Problem: Output the lines below as a JSON list of strings, one string per line, leaving out blank lines.

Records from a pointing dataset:
********
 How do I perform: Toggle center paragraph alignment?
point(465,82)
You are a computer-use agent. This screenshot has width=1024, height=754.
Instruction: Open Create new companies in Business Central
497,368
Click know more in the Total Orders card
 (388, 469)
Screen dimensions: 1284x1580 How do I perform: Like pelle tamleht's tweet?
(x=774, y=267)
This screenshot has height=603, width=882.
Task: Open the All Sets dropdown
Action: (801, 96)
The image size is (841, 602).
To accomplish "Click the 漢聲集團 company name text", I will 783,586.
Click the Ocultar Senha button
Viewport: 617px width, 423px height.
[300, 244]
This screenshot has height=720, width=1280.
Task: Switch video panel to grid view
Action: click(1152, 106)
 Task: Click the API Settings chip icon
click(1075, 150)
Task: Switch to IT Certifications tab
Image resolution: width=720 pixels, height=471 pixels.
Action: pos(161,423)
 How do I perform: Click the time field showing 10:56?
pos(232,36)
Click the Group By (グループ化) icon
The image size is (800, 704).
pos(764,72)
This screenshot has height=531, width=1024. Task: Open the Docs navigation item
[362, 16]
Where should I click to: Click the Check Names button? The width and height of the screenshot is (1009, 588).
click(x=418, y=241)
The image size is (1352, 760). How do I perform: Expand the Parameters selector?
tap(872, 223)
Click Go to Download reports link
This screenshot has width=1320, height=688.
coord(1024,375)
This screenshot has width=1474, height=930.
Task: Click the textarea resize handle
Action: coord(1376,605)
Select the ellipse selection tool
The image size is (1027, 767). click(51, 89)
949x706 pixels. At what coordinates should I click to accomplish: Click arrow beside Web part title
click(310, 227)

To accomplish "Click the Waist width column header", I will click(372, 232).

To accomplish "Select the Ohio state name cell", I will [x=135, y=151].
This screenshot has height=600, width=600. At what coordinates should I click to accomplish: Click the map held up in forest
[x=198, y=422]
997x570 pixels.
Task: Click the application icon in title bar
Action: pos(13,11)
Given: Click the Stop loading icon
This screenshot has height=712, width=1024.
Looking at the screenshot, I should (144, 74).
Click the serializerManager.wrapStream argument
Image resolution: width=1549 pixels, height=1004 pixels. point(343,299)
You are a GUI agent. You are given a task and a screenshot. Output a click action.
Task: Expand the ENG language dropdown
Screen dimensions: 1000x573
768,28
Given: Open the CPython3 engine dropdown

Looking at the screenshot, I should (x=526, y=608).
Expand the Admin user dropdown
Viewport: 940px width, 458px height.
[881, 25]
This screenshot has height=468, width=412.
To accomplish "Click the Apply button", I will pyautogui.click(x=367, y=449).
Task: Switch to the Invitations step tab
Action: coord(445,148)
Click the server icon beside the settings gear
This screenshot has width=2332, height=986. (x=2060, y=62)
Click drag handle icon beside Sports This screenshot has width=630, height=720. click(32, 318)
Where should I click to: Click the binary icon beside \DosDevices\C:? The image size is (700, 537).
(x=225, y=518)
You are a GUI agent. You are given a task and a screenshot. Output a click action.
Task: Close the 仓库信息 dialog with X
********
Finished task:
[
  " How do I perform: Toggle center paragraph alignment?",
  "point(465,82)",
  "You are a computer-use agent. This screenshot has width=1024, height=754.",
  "Instruction: Open Create new companies in Business Central",
  "497,368",
  "Click know more in the Total Orders card",
  " (388, 469)",
  "Screen dimensions: 1284x1580 How do I perform: Like pelle tamleht's tweet?",
  "(x=774, y=267)",
  "This screenshot has height=603, width=882.",
  "Task: Open the All Sets dropdown",
  "Action: (801, 96)",
  "The image size is (841, 602).",
  "To accomplish \"Click the 漢聲集團 company name text\", I will 783,586.",
  "Click the Ocultar Senha button",
  "Viewport: 617px width, 423px height.",
  "[300, 244]",
  "This screenshot has height=720, width=1280.",
  "Task: Switch video panel to grid view",
  "Action: click(1152, 106)",
  " Task: Click the API Settings chip icon",
  "click(1075, 150)",
  "Task: Switch to IT Certifications tab",
  "Image resolution: width=720 pixels, height=471 pixels.",
  "Action: pos(161,423)",
  " How do I perform: Click the time field showing 10:56?",
  "pos(232,36)",
  "Click the Group By (グループ化) icon",
  "The image size is (800, 704).",
  "pos(764,72)",
  "This screenshot has height=531, width=1024. Task: Open the Docs navigation item",
  "[362, 16]",
  "Where should I click to: Click the Check Names button? The width and height of the screenshot is (1009, 588).",
  "click(x=418, y=241)",
  "The image size is (1352, 760). How do I perform: Expand the Parameters selector?",
  "tap(872, 223)",
  "Click Go to Download reports link",
  "This screenshot has width=1320, height=688.",
  "coord(1024,375)",
  "This screenshot has width=1474, height=930.",
  "Task: Click the textarea resize handle",
  "Action: coord(1376,605)",
  "Select the ellipse selection tool",
  "The image size is (1027, 767). click(51, 89)",
  "949x706 pixels. At what coordinates should I click to accomplish: Click arrow beside Web part title",
  "click(310, 227)",
  "To accomplish \"Click the Waist width column header\", I will click(372, 232).",
  "To accomplish \"Select the Ohio state name cell\", I will [x=135, y=151].",
  "This screenshot has height=600, width=600. At what coordinates should I click to accomplish: Click the map held up in forest",
  "[x=198, y=422]",
  "997x570 pixels.",
  "Task: Click the application icon in title bar",
  "Action: pos(13,11)",
  "Given: Click the Stop loading icon",
  "This screenshot has height=712, width=1024.",
  "Looking at the screenshot, I should (144, 74).",
  "Click the serializerManager.wrapStream argument",
  "Image resolution: width=1549 pixels, height=1004 pixels. point(343,299)",
  "You are a GUI agent. You are given a task and a screenshot. Output a click action.",
  "Task: Expand the ENG language dropdown",
  "Screen dimensions: 1000x573",
  "768,28",
  "Given: Open the CPython3 engine dropdown",
  "Looking at the screenshot, I should (x=526, y=608).",
  "Expand the Admin user dropdown",
  "Viewport: 940px width, 458px height.",
  "[881, 25]",
  "This screenshot has height=468, width=412.",
  "To accomplish \"Click the Apply button\", I will pyautogui.click(x=367, y=449).",
  "Task: Switch to the Invitations step tab",
  "Action: coord(445,148)",
  "Click the server icon beside the settings gear",
  "This screenshot has width=2332, height=986. (x=2060, y=62)",
  "Click drag handle icon beside Sports This screenshot has width=630, height=720. click(32, 318)",
  "Where should I click to: Click the binary icon beside \\DosDevices\\C:? The image size is (700, 537).",
  "(x=225, y=518)",
  "You are a GUI agent. You are given a task and a screenshot. Output a click action.",
  "Task: Close the 仓库信息 dialog with X"
]